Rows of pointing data
*-*-*
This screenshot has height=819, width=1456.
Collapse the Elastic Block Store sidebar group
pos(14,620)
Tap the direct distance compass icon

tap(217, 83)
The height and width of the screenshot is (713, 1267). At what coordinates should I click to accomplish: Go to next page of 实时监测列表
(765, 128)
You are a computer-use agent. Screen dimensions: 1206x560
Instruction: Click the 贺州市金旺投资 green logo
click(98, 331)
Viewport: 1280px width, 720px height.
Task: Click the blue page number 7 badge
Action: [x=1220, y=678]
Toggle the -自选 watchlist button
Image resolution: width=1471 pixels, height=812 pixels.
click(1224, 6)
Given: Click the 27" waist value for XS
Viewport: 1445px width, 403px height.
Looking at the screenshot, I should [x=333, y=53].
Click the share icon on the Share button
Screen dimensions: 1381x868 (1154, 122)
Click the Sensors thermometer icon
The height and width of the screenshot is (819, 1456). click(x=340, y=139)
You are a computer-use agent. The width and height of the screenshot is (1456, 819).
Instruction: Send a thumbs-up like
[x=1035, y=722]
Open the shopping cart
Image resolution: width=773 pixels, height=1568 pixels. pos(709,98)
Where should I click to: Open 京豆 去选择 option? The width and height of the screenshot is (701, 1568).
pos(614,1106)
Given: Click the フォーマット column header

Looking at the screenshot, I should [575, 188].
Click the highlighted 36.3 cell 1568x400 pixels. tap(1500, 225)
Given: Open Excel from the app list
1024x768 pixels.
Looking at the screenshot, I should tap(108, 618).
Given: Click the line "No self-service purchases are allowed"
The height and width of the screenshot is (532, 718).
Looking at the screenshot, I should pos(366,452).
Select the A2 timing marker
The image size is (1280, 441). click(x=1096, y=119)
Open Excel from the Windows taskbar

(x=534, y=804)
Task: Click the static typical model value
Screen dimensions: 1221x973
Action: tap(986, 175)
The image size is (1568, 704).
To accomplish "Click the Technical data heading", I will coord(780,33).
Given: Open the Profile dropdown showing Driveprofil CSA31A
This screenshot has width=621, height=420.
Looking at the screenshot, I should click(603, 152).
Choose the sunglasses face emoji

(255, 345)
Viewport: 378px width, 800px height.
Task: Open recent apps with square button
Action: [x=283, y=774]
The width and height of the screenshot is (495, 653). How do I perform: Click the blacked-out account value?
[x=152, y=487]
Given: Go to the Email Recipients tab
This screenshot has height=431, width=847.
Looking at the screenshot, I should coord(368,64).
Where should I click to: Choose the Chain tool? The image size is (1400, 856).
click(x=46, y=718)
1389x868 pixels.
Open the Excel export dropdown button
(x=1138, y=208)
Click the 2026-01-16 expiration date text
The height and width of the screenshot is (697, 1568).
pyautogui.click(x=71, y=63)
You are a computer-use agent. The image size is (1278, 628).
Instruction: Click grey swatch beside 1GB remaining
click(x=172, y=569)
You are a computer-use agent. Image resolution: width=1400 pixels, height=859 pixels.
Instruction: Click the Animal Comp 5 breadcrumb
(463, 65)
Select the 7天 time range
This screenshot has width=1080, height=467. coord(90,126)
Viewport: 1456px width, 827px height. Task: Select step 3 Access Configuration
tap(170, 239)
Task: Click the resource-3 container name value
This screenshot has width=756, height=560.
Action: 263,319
*-*-*
-- Your instructions --
Write out every line of the data above verbatim.

-- Output for this task --
This screenshot has height=819, width=1456.
Collapse the Elastic Block Store sidebar group
pos(14,620)
Tap the direct distance compass icon

tap(217, 83)
The height and width of the screenshot is (713, 1267). At what coordinates should I click to accomplish: Go to next page of 实时监测列表
(765, 128)
You are a computer-use agent. Screen dimensions: 1206x560
Instruction: Click the 贺州市金旺投资 green logo
click(98, 331)
Viewport: 1280px width, 720px height.
Task: Click the blue page number 7 badge
Action: [x=1220, y=678]
Toggle the -自选 watchlist button
Image resolution: width=1471 pixels, height=812 pixels.
click(1224, 6)
Given: Click the 27" waist value for XS
Viewport: 1445px width, 403px height.
Looking at the screenshot, I should [x=333, y=53].
Click the share icon on the Share button
Screen dimensions: 1381x868 (1154, 122)
Click the Sensors thermometer icon
The height and width of the screenshot is (819, 1456). click(x=340, y=139)
You are a computer-use agent. The width and height of the screenshot is (1456, 819).
Instruction: Send a thumbs-up like
[x=1035, y=722]
Open the shopping cart
Image resolution: width=773 pixels, height=1568 pixels. pos(709,98)
Where should I click to: Open 京豆 去选择 option? The width and height of the screenshot is (701, 1568).
pos(614,1106)
Given: Click the フォーマット column header

Looking at the screenshot, I should [575, 188].
Click the highlighted 36.3 cell 1568x400 pixels. tap(1500, 225)
Given: Open Excel from the app list
1024x768 pixels.
Looking at the screenshot, I should tap(108, 618).
Given: Click the line "No self-service purchases are allowed"
The height and width of the screenshot is (532, 718).
Looking at the screenshot, I should pos(366,452).
Select the A2 timing marker
The image size is (1280, 441). click(x=1096, y=119)
Open Excel from the Windows taskbar

(x=534, y=804)
Task: Click the static typical model value
Screen dimensions: 1221x973
Action: tap(986, 175)
The image size is (1568, 704).
To accomplish "Click the Technical data heading", I will coord(780,33).
Given: Open the Profile dropdown showing Driveprofil CSA31A
This screenshot has width=621, height=420.
Looking at the screenshot, I should click(603, 152).
Choose the sunglasses face emoji

(255, 345)
Viewport: 378px width, 800px height.
Task: Open recent apps with square button
Action: [x=283, y=774]
The width and height of the screenshot is (495, 653). How do I perform: Click the blacked-out account value?
[x=152, y=487]
Given: Go to the Email Recipients tab
This screenshot has height=431, width=847.
Looking at the screenshot, I should coord(368,64).
Where should I click to: Choose the Chain tool? The image size is (1400, 856).
click(x=46, y=718)
1389x868 pixels.
Open the Excel export dropdown button
(x=1138, y=208)
Click the 2026-01-16 expiration date text
The height and width of the screenshot is (697, 1568).
pyautogui.click(x=71, y=63)
You are a computer-use agent. The image size is (1278, 628).
Instruction: Click grey swatch beside 1GB remaining
click(x=172, y=569)
You are a computer-use agent. Image resolution: width=1400 pixels, height=859 pixels.
Instruction: Click the Animal Comp 5 breadcrumb
(463, 65)
Select the 7天 time range
This screenshot has width=1080, height=467. coord(90,126)
Viewport: 1456px width, 827px height. Task: Select step 3 Access Configuration
tap(170, 239)
Task: Click the resource-3 container name value
This screenshot has width=756, height=560.
Action: 263,319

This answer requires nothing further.